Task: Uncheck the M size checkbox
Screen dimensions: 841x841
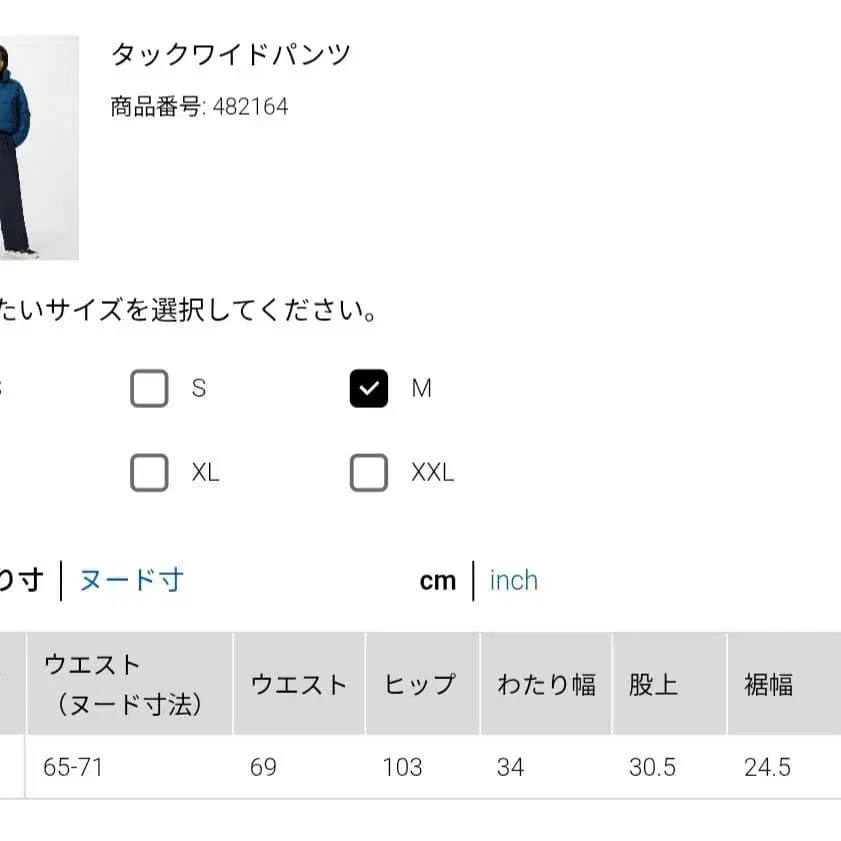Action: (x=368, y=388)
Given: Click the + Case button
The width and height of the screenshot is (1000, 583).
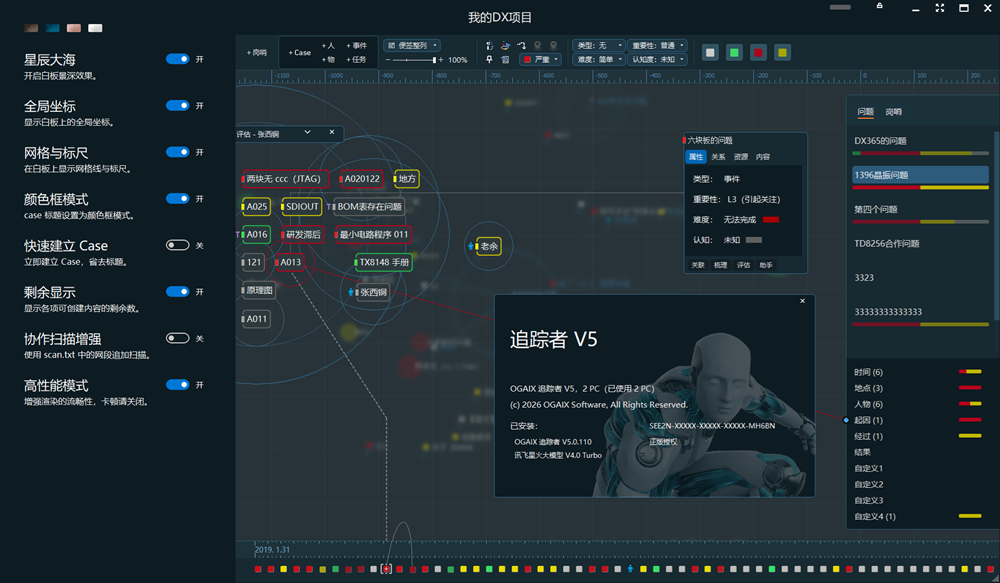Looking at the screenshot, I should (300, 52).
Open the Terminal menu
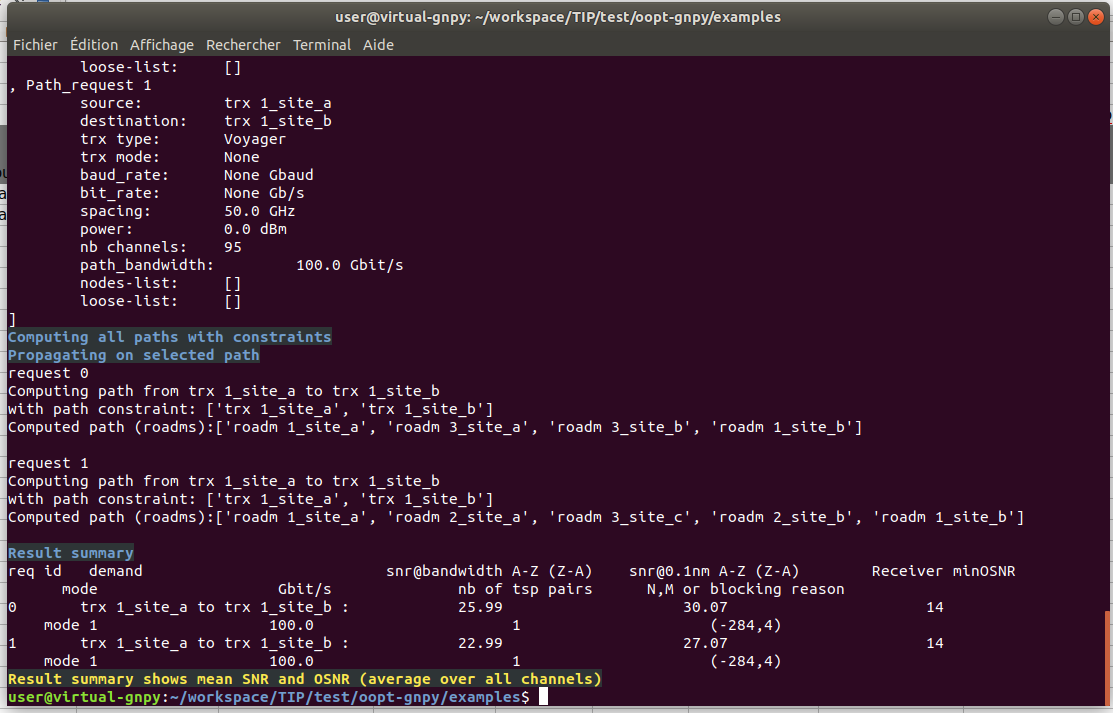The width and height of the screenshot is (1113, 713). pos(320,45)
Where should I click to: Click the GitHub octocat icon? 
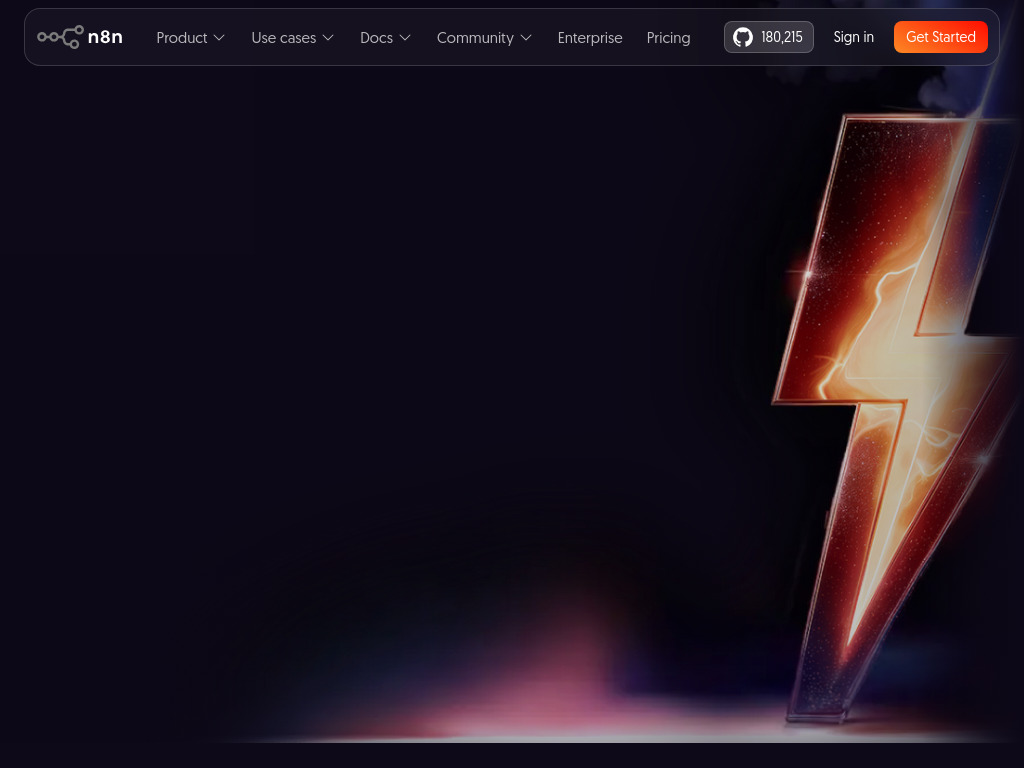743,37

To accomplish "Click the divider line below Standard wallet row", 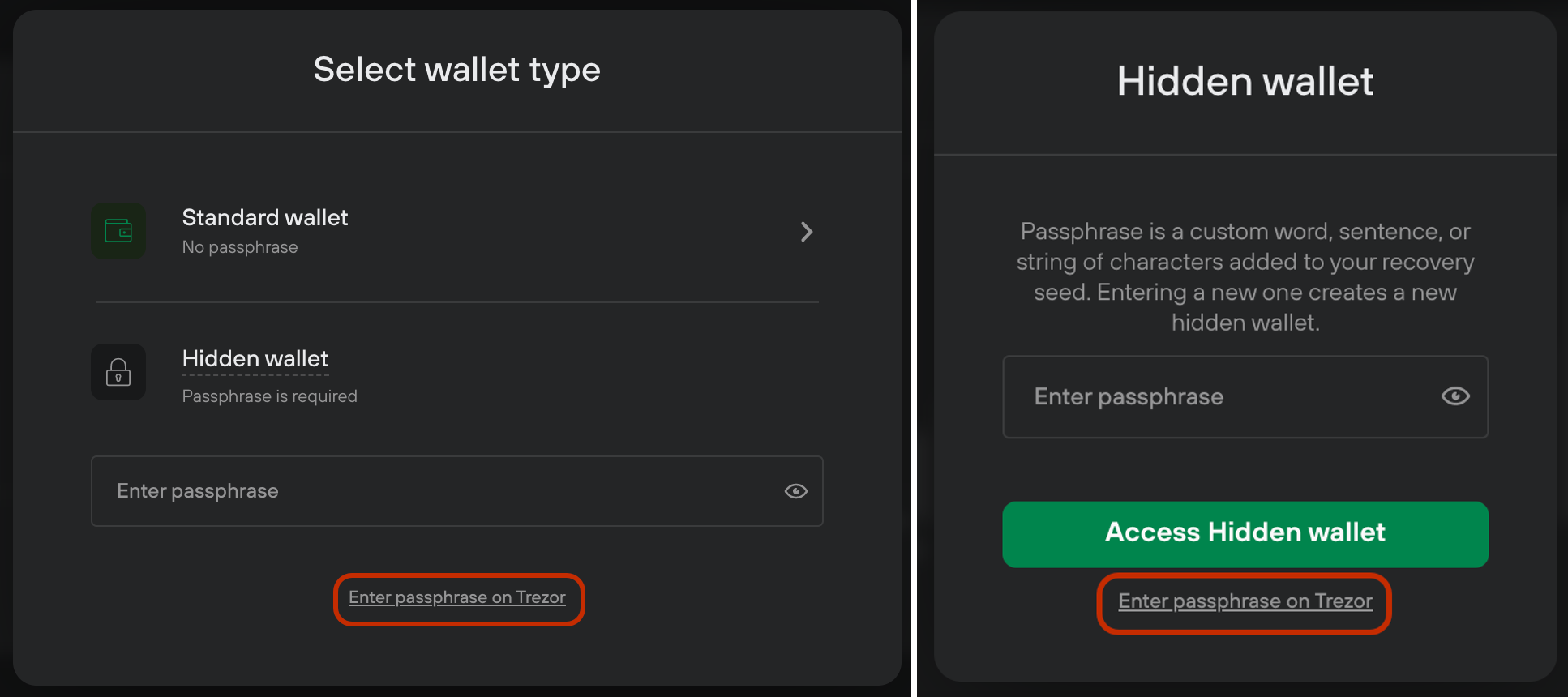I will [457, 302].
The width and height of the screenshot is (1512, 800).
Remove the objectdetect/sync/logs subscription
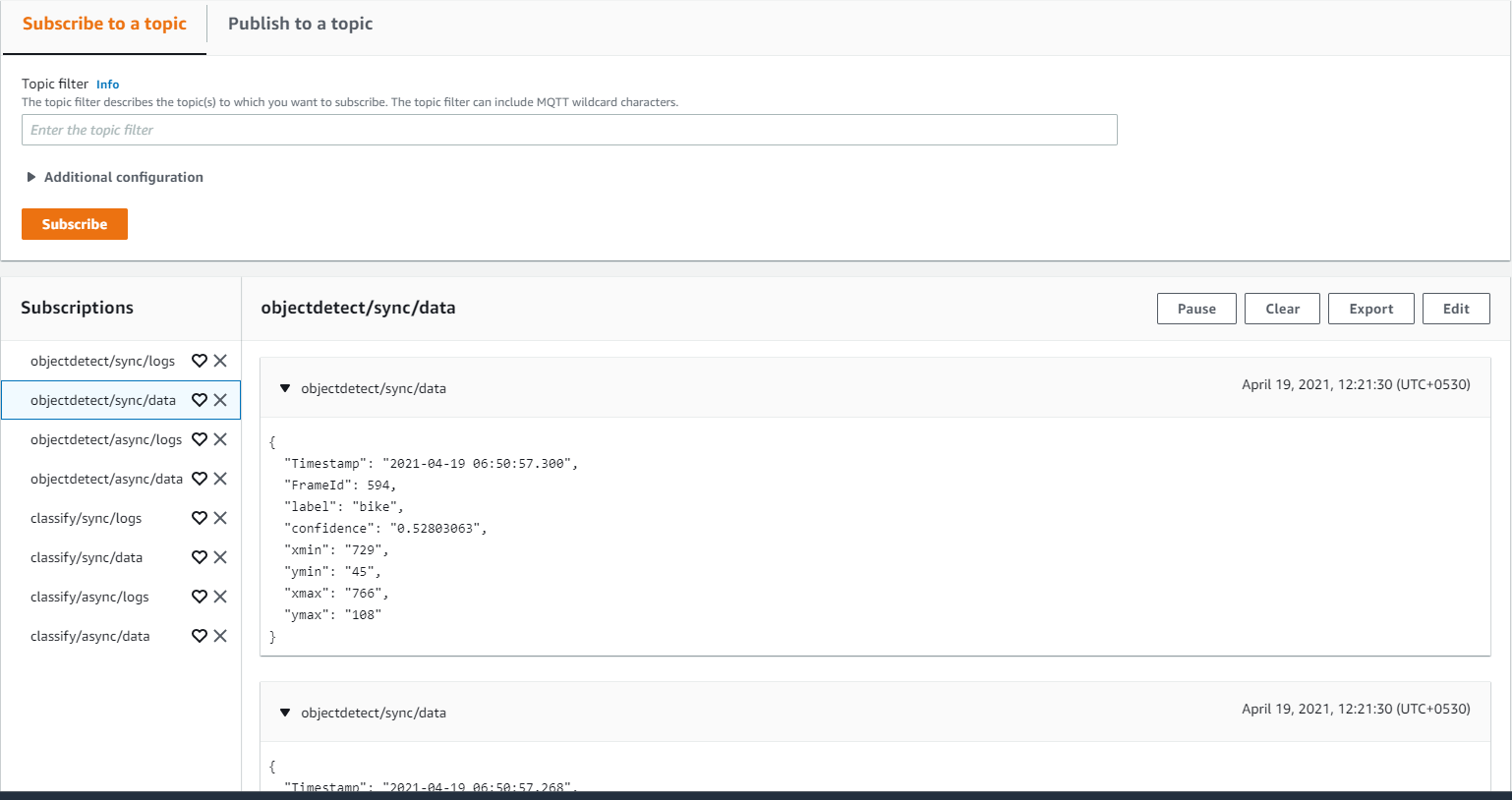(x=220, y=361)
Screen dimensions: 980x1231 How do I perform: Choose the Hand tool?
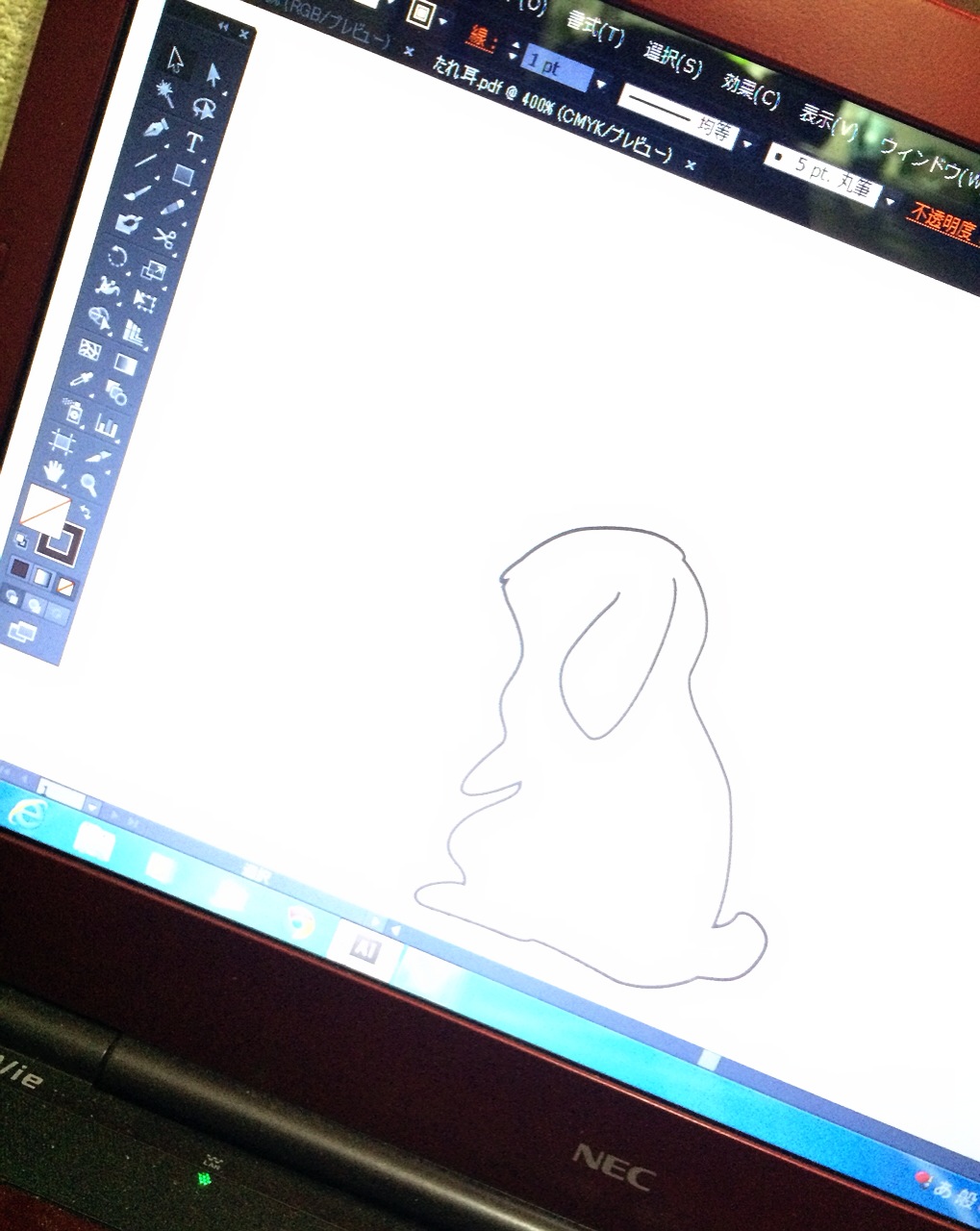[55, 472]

#####

"Remove the objectdetect/sync/logs" marks the first line to be returned; return exactly that line and every line after it through the last line of the listing, omitting pictures.

* **OUTPUT**
Remove the objectdetect/sync/logs subscription
(x=220, y=361)
Screen dimensions: 980x1231 How do I perform: Choose the Hand tool?
[55, 472]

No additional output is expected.